[AUFGABEN]
- a) Welchen Aufpreis nennt der Textauszug über den Volvo XC90 für den Siebensitzer?
- b) Gib den Textauszug von „Wer, wie Volvo, als“ bis „nach vorne ermöglichte.“ wortgetreu wieder.

Volvo XC 90 Schwedische Geländesänfte

Der skandinavische Konzern hat ein neues Topmodell entwickelt: ein Auto, das wie ein Geländewagen aussieht, aber unbedingt ein Pkw sein will. Das SUV (Sport Utility Vehicle) hat lediglich ein Problem: es nötigt den Eigner, regelmäßig Kontakt zur Tankstelle aufzunehmen.

"Ja, wir sind spät dran mit unserem SUV", räumt Stefan Müller, Chef von Volvo-Deutschland ein. Doch das sei kein Problem, im Gegenteil: So habe man von den anderen lernen können, erläutert der Automanager.

Die anderen, das sind zum Beispiel Autos wie der BMW X5, die ML-Klasse von Mercedes oder der Range Rover. Gelernt haben die Schweden von diesen Konkurrenten vor allem eins: "Sie werden zu mehr als 99 Prozent auf der Straße bewegt."

Als Konsequenz daraus verzichtet Volvo beim XC90 auf typische Geländewagen-Merkmale wie Offroad-Untersetzung, Differenzialsperre oder Bergabfahr-Kontrolle und verkneift sich Angaben über Rampen-, Böschungs- oder Kuppenwinkel. Bei hartgesottenen Offroad-Aktivisten ist der Wagen damit von vornherein durchgefallen. Das Gros der potenziellen Kundschaft jedoch wird nichts vermissen. Übrigens zu Recht, denn durch die meist während des kompletten Autolebens ungenutzten technischen Geländeextras werden die SUVs nur unnötig teuer und schwer.

Technisch und optisch: Die Softie-Masche

Nun ist der XC90 weder besonders leicht (Minimum zwei Tonnen), noch besonders billig (40.600 bis 53.800 Euro ohne Extras). Aber er verkneift sich die "So weit die Räder tragen"-Attitüde, und das ist angenehm. Technisch wie optisch setzen die Schweden auf die Softie-Masche. "Wir wollen ein optisch robustes Auto, aber auf keinen Fall eine aggressive Ausstrahlung", sagt Designer Andy Dale über die Karosserieform. Die "Nase" mit dem grob gerasterten Kühlergrill erinnert zwar an einen Lkw, doch die geschwungenen Scheinwerfer, die weich geformten Flanken und die intern cat-walk genannte, inzwischen Volvo-typische Schulterlinie unterhalb der Seitenfenster, lassen den Wagen durchaus elegant scheinen.

Wer, wie Volvo, als Nachzügler in ein Marktsegment vordringt und dort auf etablierte Konkurrenz und potente Neulinge wie die kommenden Porsche Cayenne und VW Touareg trifft, der muss sich etwas einfallen lassen, um Aufmerksamkeit zu erregen. Die Schweden versuchen dies wie folgt: Der XC90 bietet als erster Luxus-SUV auf Wunsch eine dritte Sitzreihe und somit sieben Plätze, allesamt mit Dreipunktgurten und dazu mit Fensterairbags auf allen sechs äußeren Plätzen (Aufpreis Siebensitzer 1200 Euro). Den nötigen Raum dafür gewannen die Konstrukteure durch quer eingebaute Motoren, was eine Ausdehnung der Fahrgastzelle nach vorne ermöglichte.

[BEREITGESTELLTES MATERIAL]

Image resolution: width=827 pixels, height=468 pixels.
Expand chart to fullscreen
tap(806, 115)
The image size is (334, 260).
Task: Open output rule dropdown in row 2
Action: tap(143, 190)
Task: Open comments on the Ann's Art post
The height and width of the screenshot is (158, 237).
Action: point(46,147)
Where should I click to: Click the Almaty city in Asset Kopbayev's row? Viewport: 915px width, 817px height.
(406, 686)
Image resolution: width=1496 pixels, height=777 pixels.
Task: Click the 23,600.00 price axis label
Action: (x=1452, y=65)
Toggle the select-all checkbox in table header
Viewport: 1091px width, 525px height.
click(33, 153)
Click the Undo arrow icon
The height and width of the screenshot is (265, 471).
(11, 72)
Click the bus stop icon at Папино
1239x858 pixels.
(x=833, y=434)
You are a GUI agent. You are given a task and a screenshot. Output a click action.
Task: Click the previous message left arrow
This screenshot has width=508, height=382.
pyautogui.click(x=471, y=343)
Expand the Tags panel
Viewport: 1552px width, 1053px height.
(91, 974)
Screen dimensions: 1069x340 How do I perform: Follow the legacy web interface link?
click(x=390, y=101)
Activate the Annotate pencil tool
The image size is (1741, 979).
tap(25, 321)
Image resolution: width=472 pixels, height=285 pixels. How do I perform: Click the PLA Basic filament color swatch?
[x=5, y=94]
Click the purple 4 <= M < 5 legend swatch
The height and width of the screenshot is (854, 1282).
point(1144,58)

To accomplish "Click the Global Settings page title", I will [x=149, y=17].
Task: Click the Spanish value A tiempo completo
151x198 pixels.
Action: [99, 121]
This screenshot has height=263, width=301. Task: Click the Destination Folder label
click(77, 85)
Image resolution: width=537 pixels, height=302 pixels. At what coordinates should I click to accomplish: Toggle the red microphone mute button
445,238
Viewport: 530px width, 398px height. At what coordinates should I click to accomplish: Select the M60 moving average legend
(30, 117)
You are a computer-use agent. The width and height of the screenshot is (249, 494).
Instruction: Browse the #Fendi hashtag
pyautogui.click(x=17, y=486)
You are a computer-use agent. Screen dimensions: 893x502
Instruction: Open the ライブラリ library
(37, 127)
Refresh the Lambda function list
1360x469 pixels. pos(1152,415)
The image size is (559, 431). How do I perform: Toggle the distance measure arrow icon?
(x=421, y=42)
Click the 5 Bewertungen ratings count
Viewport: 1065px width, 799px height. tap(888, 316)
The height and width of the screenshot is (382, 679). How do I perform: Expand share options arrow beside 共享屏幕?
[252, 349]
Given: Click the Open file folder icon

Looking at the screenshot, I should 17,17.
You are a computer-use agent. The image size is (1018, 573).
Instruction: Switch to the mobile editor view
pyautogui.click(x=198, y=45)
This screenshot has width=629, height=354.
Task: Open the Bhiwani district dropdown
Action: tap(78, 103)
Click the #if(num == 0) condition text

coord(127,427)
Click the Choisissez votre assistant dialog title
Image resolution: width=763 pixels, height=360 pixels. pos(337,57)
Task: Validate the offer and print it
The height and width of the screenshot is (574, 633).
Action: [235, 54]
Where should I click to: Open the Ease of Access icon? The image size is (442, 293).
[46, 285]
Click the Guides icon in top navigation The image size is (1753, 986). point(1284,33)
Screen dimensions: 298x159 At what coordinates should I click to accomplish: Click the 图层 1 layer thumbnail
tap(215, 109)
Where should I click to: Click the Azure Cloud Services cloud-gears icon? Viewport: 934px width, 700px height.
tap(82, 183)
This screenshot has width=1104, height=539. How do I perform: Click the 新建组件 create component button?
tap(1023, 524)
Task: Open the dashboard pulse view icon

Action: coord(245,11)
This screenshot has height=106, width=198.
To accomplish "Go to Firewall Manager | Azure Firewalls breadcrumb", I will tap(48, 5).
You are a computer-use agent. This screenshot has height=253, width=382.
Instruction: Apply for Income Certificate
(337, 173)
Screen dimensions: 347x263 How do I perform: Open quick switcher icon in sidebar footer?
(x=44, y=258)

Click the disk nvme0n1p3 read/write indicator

[ENDGÜLTIGE ANTWORTEN]
- a) Der Aufpreis für den Siebensitzer beträgt 1200 Euro.

- b)
Wer, wie Volvo, als Nachzügler in ein Marktsegment vordringt und dort auf etablierte Konkurrenz und potente Neulinge wie die kommenden Porsche Cayenne und VW Touareg trifft, der muss sich etwas einfallen lassen, um Aufmerksamkeit zu erregen. Die Schweden versuchen dies wie folgt: Der XC90 bietet als erster Luxus-SUV auf Wunsch eine dritte Sitzreihe und somit sieben Plätze, allesamt mit Dreipunktgurten und dazu mit Fensterairbags auf allen sechs äußeren Plätzen (Aufpreis Siebensitzer 1200 Euro). Den nötigen Raum dafür gewannen die Konstrukteure durch quer eingebaute Motoren, was eine Ausdehnung der Fahrgastzelle nach vorne ermöglichte.